### Work request
In the listing below, start your output at the line with "Select Shrimp w. Mushrooms menu item" and end it after the line with "Given: Select the 2023-03-09", copying every line exactly.

──────────

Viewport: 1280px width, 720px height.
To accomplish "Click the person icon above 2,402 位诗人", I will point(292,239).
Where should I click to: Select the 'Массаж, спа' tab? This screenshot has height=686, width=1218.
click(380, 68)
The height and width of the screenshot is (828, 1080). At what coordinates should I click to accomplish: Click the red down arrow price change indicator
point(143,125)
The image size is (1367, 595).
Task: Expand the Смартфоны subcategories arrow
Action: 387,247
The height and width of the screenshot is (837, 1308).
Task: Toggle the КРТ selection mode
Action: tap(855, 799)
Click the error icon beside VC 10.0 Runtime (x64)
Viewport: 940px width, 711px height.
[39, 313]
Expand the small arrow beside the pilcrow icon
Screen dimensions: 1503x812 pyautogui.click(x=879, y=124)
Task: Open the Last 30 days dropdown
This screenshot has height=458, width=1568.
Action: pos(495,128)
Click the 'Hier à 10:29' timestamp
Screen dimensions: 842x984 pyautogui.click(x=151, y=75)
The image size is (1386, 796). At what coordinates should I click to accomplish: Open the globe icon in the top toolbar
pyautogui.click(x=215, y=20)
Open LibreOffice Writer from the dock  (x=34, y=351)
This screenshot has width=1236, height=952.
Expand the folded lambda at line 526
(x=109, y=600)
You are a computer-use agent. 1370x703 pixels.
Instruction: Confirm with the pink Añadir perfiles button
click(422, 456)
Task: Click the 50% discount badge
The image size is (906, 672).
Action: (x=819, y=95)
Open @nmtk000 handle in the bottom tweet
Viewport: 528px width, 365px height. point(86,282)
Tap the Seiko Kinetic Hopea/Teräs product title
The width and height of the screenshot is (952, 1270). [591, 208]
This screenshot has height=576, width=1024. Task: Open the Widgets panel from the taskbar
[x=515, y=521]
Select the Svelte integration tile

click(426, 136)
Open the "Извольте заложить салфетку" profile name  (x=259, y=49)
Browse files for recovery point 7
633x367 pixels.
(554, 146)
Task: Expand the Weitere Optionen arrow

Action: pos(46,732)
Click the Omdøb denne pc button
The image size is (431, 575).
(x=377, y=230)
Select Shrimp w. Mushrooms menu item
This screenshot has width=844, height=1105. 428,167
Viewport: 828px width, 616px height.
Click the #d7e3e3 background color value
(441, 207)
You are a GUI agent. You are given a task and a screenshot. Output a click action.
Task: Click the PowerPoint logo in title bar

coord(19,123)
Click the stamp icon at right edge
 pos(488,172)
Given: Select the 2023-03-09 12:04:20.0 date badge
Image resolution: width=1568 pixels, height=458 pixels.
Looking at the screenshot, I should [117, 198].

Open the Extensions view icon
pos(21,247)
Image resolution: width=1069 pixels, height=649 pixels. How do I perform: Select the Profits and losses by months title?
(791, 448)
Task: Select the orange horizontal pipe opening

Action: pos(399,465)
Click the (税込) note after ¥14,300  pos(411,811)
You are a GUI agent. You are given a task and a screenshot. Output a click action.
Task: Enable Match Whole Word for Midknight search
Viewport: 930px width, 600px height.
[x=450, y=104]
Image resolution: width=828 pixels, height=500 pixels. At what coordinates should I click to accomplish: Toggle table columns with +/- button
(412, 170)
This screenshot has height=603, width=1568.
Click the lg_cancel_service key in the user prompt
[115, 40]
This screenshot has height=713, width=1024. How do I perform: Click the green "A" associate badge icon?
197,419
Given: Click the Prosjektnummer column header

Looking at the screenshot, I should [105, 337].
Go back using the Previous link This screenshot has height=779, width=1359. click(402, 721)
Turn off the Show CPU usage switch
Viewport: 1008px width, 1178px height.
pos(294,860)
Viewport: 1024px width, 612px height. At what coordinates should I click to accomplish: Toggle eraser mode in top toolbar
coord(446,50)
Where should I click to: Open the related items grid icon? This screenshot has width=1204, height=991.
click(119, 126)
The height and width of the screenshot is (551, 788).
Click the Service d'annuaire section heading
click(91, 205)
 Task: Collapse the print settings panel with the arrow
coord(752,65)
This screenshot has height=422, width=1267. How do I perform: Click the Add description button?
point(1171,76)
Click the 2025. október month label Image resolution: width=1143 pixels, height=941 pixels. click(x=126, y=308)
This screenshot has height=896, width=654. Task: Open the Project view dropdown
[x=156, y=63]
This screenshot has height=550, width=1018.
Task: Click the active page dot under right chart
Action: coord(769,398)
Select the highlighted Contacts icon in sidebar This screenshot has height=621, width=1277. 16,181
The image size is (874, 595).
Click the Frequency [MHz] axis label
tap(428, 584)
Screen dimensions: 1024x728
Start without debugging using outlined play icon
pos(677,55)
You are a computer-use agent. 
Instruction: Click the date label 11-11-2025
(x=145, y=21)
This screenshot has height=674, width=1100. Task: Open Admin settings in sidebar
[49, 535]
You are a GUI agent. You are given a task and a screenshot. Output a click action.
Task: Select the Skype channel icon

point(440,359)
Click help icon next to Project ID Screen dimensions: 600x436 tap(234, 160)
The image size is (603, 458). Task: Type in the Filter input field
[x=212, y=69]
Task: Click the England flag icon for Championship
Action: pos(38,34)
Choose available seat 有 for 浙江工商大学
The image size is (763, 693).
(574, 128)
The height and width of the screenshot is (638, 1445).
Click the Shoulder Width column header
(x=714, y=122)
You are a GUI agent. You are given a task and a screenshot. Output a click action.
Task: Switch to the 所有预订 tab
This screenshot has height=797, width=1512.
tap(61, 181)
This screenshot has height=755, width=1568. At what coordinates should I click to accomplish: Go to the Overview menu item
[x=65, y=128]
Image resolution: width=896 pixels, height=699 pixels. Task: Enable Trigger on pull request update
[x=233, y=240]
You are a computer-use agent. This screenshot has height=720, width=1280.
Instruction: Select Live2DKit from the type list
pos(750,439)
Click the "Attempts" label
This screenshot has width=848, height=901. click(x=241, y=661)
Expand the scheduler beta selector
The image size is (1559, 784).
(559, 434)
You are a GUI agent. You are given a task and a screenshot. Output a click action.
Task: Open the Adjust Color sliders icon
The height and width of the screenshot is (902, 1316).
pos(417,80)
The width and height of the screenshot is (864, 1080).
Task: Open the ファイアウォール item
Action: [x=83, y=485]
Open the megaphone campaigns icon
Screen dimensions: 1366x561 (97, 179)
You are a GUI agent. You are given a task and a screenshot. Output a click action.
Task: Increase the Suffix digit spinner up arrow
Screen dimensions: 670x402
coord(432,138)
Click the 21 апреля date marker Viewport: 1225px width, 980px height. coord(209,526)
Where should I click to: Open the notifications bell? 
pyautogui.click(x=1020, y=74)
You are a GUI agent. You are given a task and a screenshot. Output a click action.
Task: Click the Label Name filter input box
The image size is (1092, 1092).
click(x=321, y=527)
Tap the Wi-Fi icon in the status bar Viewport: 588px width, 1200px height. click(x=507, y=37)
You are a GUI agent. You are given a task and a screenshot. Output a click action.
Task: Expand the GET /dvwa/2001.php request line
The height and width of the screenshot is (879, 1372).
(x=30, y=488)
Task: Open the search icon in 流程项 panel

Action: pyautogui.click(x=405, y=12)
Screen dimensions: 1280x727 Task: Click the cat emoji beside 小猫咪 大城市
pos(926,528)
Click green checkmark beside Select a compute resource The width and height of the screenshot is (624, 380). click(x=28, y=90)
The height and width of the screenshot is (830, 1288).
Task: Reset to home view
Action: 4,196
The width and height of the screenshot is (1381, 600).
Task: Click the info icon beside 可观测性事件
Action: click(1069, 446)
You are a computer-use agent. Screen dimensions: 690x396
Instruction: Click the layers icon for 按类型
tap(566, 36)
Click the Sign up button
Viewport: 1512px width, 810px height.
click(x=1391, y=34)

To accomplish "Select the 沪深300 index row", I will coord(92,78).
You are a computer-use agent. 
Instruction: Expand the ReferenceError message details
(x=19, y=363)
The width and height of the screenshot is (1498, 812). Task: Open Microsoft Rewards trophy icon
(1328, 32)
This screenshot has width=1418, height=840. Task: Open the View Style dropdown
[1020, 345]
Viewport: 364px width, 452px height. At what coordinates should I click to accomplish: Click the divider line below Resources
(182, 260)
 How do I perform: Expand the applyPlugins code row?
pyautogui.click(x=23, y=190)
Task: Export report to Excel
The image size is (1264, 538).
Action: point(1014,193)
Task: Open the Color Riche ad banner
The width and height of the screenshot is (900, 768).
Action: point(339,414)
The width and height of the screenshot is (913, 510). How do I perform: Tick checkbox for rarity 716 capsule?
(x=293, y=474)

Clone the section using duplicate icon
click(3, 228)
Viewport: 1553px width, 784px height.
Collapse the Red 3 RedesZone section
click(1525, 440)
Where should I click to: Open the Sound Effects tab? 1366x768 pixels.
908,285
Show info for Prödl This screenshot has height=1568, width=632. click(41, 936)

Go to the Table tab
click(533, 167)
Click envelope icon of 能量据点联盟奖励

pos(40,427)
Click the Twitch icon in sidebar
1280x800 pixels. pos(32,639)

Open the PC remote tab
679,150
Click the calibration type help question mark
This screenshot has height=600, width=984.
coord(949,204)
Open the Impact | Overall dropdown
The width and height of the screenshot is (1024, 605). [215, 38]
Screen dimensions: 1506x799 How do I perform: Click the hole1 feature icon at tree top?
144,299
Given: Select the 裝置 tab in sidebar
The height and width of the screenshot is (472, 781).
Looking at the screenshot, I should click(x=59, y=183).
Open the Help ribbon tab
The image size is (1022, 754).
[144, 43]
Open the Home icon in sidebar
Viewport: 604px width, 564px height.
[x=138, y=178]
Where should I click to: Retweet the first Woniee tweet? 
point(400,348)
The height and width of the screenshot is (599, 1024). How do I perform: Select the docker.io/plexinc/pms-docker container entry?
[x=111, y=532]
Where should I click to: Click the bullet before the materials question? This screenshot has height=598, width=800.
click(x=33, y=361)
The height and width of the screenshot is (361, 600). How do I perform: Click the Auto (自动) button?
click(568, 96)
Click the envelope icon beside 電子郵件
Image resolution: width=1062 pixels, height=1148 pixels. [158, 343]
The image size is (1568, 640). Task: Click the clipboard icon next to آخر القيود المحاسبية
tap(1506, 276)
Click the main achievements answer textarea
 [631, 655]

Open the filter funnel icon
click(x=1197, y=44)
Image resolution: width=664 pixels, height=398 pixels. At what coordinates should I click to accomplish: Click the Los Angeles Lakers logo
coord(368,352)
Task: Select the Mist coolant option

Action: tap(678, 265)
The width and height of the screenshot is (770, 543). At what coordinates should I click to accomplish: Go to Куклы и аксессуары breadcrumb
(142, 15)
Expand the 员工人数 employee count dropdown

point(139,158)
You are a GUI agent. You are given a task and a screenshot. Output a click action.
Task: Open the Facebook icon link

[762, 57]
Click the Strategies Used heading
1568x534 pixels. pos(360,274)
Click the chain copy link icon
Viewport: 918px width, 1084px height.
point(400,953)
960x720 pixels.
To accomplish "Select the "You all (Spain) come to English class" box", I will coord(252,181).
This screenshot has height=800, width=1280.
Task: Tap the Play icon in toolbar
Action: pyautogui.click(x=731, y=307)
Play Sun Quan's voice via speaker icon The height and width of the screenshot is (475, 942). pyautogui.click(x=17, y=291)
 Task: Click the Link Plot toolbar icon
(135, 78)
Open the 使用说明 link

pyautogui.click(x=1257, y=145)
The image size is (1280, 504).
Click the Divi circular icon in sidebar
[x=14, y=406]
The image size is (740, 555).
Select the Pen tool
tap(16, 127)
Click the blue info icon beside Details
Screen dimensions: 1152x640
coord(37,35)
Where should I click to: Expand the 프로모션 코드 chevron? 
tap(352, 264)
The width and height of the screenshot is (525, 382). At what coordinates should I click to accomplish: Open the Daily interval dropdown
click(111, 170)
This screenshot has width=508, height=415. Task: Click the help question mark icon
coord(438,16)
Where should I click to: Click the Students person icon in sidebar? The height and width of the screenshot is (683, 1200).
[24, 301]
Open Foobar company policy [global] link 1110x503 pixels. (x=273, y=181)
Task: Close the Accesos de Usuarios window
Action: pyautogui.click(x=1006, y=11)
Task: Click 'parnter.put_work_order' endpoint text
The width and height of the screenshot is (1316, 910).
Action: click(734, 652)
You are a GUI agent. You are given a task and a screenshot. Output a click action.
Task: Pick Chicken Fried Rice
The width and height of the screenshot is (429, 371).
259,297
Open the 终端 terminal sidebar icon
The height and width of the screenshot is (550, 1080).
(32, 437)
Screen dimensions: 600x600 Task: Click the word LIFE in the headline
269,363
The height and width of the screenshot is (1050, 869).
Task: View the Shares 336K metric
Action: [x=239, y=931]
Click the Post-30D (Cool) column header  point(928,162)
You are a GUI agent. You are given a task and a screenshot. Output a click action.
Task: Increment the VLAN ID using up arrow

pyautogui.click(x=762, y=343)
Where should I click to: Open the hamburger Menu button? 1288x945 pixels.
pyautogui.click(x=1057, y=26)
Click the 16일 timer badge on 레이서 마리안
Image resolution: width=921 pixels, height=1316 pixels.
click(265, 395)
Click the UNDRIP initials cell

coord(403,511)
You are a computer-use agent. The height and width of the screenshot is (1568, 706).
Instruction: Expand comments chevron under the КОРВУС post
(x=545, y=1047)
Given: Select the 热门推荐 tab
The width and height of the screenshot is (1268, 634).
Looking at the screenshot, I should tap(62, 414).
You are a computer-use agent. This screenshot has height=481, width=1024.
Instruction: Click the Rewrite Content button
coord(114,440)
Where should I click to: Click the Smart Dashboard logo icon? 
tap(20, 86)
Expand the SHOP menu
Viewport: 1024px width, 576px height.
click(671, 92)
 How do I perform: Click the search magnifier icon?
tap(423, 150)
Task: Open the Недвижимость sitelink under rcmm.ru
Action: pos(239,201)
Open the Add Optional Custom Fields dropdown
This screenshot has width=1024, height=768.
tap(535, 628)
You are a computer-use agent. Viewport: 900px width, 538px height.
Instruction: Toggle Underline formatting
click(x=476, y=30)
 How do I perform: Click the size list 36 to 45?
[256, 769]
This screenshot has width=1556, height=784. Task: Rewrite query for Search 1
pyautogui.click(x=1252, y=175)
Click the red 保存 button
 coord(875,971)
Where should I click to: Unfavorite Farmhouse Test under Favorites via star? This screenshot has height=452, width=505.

──────────

### Your solution
Select Shrimp w. Mushrooms menu item
This screenshot has width=844, height=1105. 428,167
Viewport: 828px width, 616px height.
Click the #d7e3e3 background color value
(441, 207)
You are a GUI agent. You are given a task and a screenshot. Output a click action.
Task: Click the PowerPoint logo in title bar

coord(19,123)
Click the stamp icon at right edge
 pos(488,172)
Given: Select the 2023-03-09 12:04:20.0 date badge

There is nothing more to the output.